>> begin PAGE TEXT

Restructuring in the electric utility industry: old and new paradigms.

AuthorCollier, Steven E.

To undestand the potential future courses of the electric utility industry, one must understand the traditioonal industry paradigm and the reasons for the collapse of this paradigm. Mr. Collier then discusses the formulation of a new industry paradigm based on competition for retail customers, resources and return for investors.

Summary

The electric utility industry began in the late 1870s, and was characterized by rapid technological development. The industry was essentially technically mature by the early 1900s, and operated within a constant and stable paradigm for some sixty years into the 1970s. That longstanding paradigm involved a regulated, monopoly structure with sustained growth and significant economies of scale. Utilities operated essentially as organizational islands, serving their own loads with their own resources. However, a dramatic paradigm shift is occurring as a result of a series of disruptions and changes in the industry in the 1970s and the 1980s.

A long-time, stable, growth industry went through a period of disruption and regulation in the 1970s and 1980s. Now the industry is restructuring as competition becomes the order of the day. Not only has the old paradigm largely crumbled, one or more new paradigms are forming. This is causing profound restructuring in the industry at large and in individual utility companies. The new paradigms involve increased competition in retail markets, resource markets and investment markets. An increasingly complex business environment is affecting all aspects of utility operations. New approaches are required for planning, financing, operations, service and pricing. New objectives must be met, including better anticipation and satisfaction on the customer's side of the meter, acquisition of the best and most flexible resources, and reorganization of the management and even the ownership of utility companies.

Understanding the Old Paradigm

A Period of Technological Development

The first significant electric experiments began in Europe in the 1730s, and the first practical applications began to be invented in the early 1800s. By the mid 1800s rotating dynamos were being demonstrated, and arc lighting was being used in industries. The first commercial electric utility in the United States began with arc lighting service in downtown San Francisco in 1879 at the California Electric Light Company.

About this same time, Thomas Edison perfected the incandescent light bulb. Within three years he had the Pearl Street Station providing reliable lighting service in downtown New York City. According to his journals, much of Edison's motivation to develop commercial electric service stemmed from dissatisfaction with the service he had received from the gas company!

>> end PAGE TEXT
>> begin DATA SECTION

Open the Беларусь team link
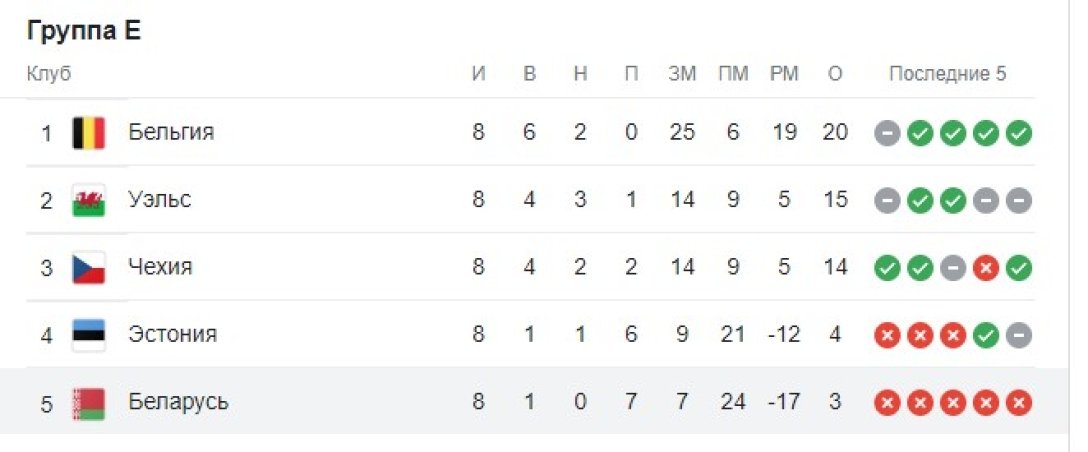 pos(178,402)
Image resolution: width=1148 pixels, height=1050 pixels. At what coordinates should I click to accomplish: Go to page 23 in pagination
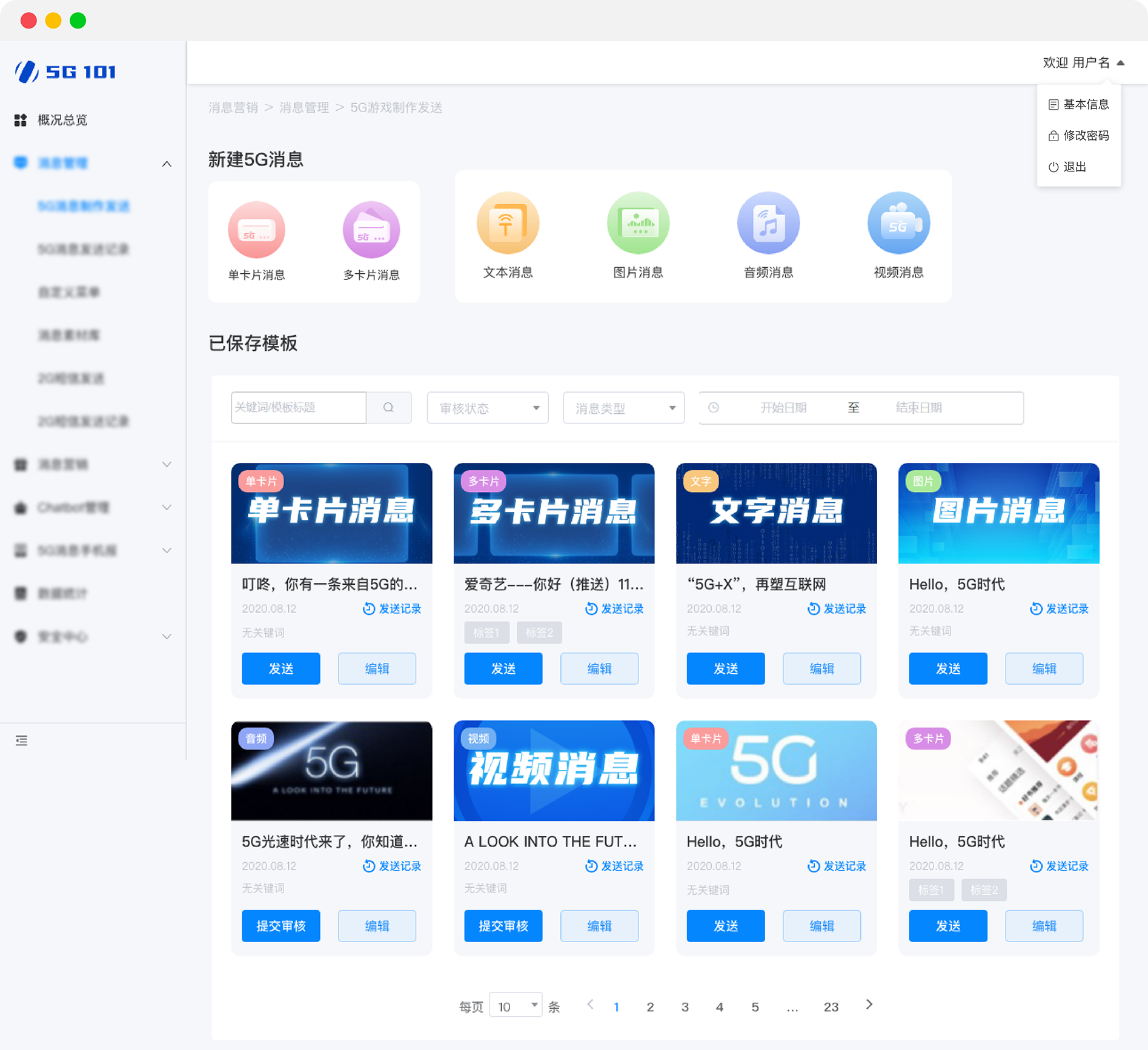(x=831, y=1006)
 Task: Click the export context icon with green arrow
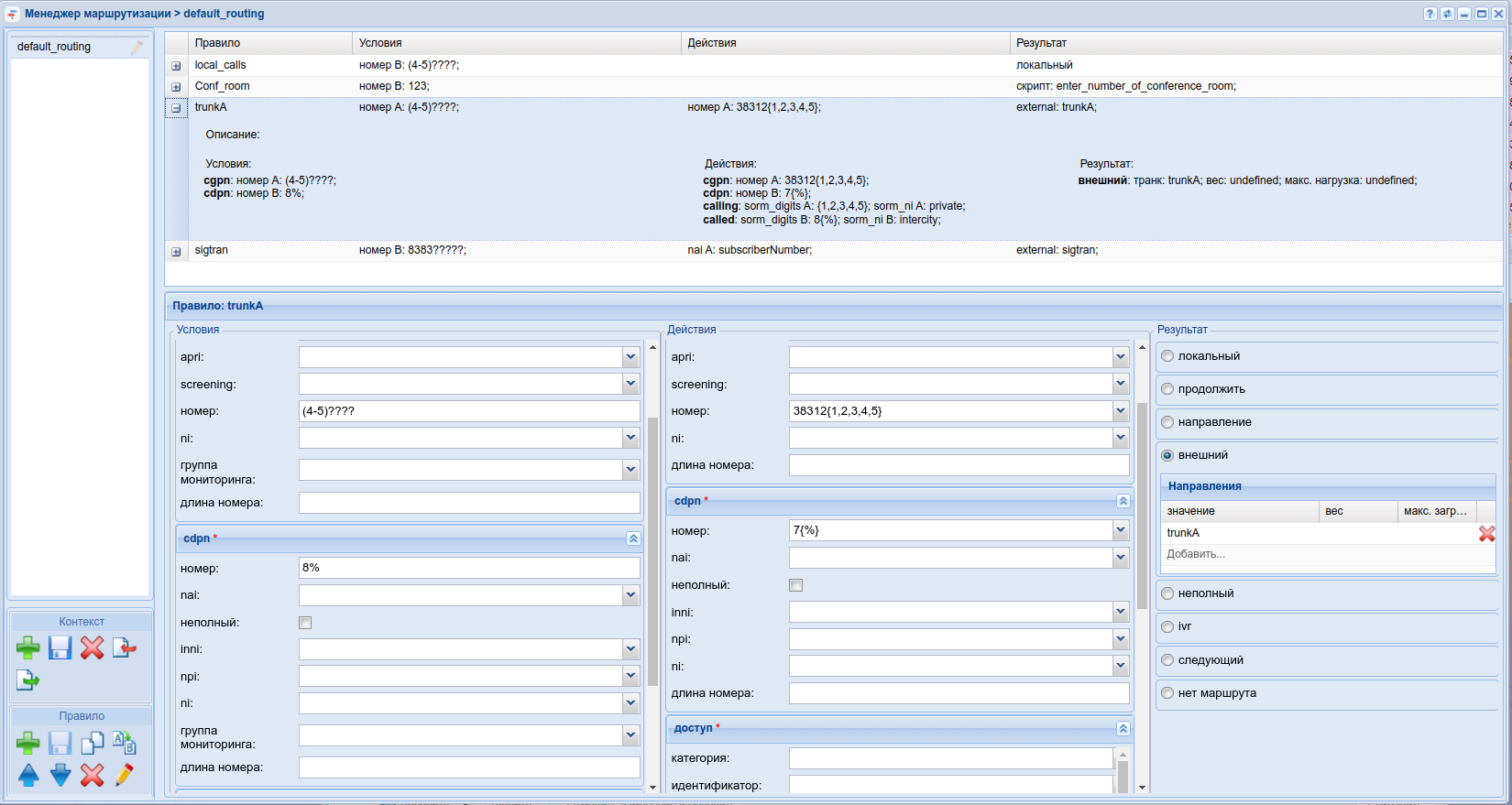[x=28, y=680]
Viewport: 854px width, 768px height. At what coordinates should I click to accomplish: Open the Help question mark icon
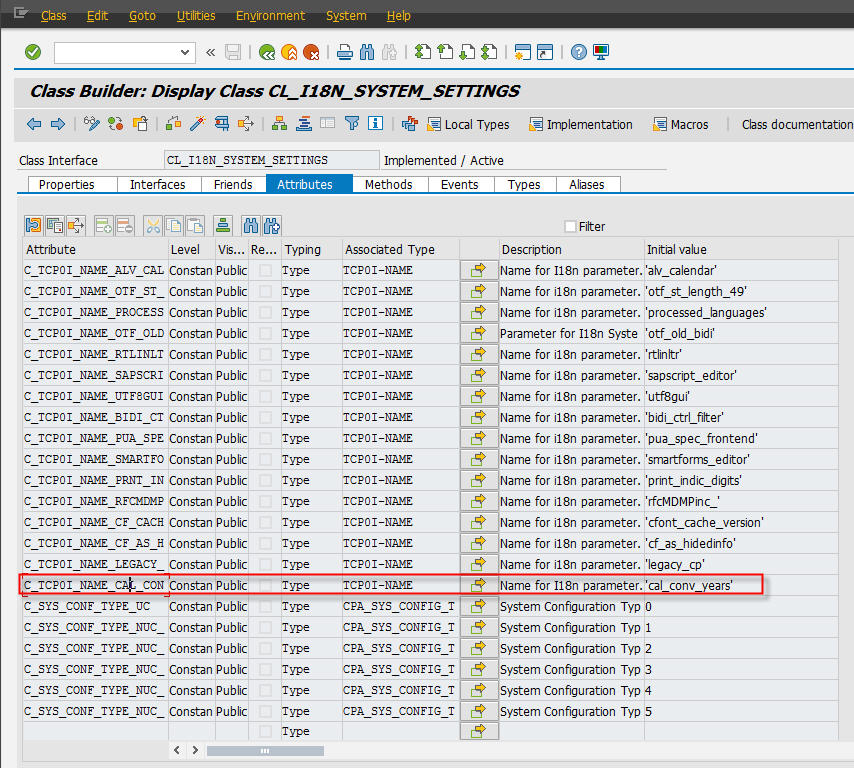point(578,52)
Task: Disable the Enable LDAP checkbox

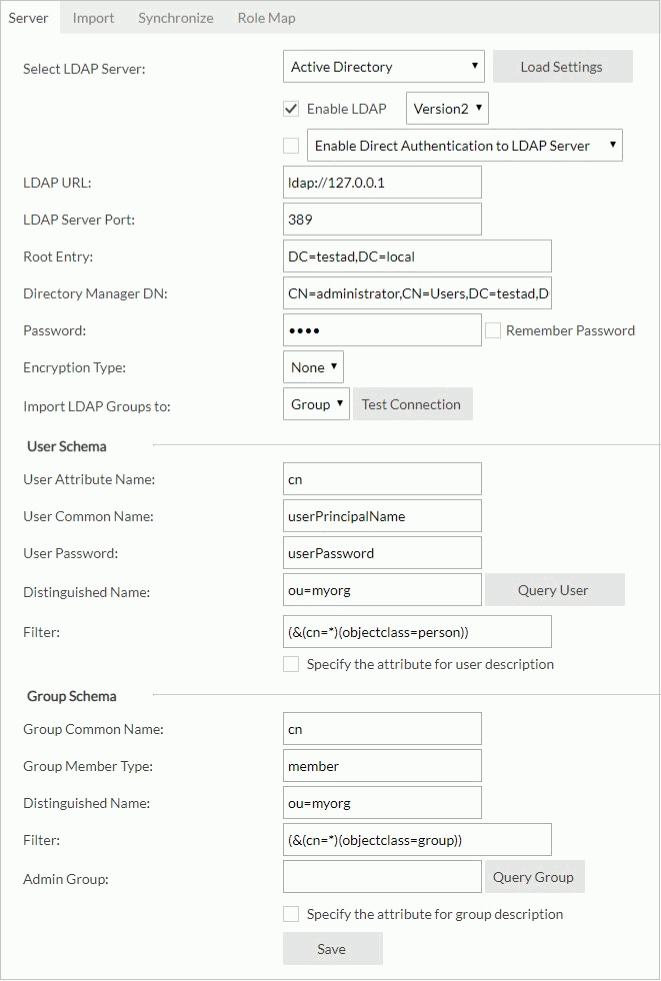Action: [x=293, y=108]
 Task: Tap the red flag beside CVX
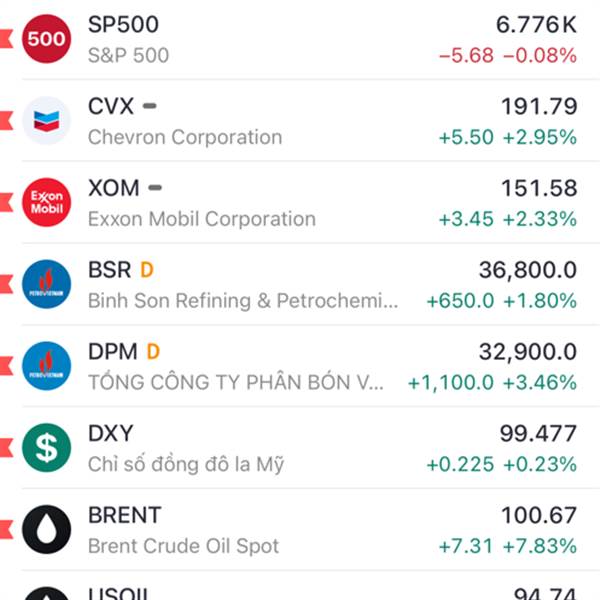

>> end DATA SECTION

# WHAT TO WORK ON:
1. In one to three sentences, explain what drove much of Thomas Edison's motivation to develop commercial electric service, according to the text on electric utility restructuring.
2. Answer these questions from the text on electric utility restructuring:
(a) In what year and city did the first commercial electric utility in the United States begin?
(b) For about how long did the industry operate within a constant and stable paradigm?
(c) In which three kinds of markets do the new paradigms involve increased competition?
The records bear no relation to the text on electric utility restructuring.

# RESPONSES TO THE TASKS:
1. According to his journals, much of Edison's motivation to develop commercial electric service came from his dissatisfaction with the service he had received from the gas company.

2.
(a) 1879, in downtown San Francisco, at the California Electric Light Company.
(b) About sixty years, from the early 1900s into the 1970s.
(c) Retail markets, resource markets, and investment markets.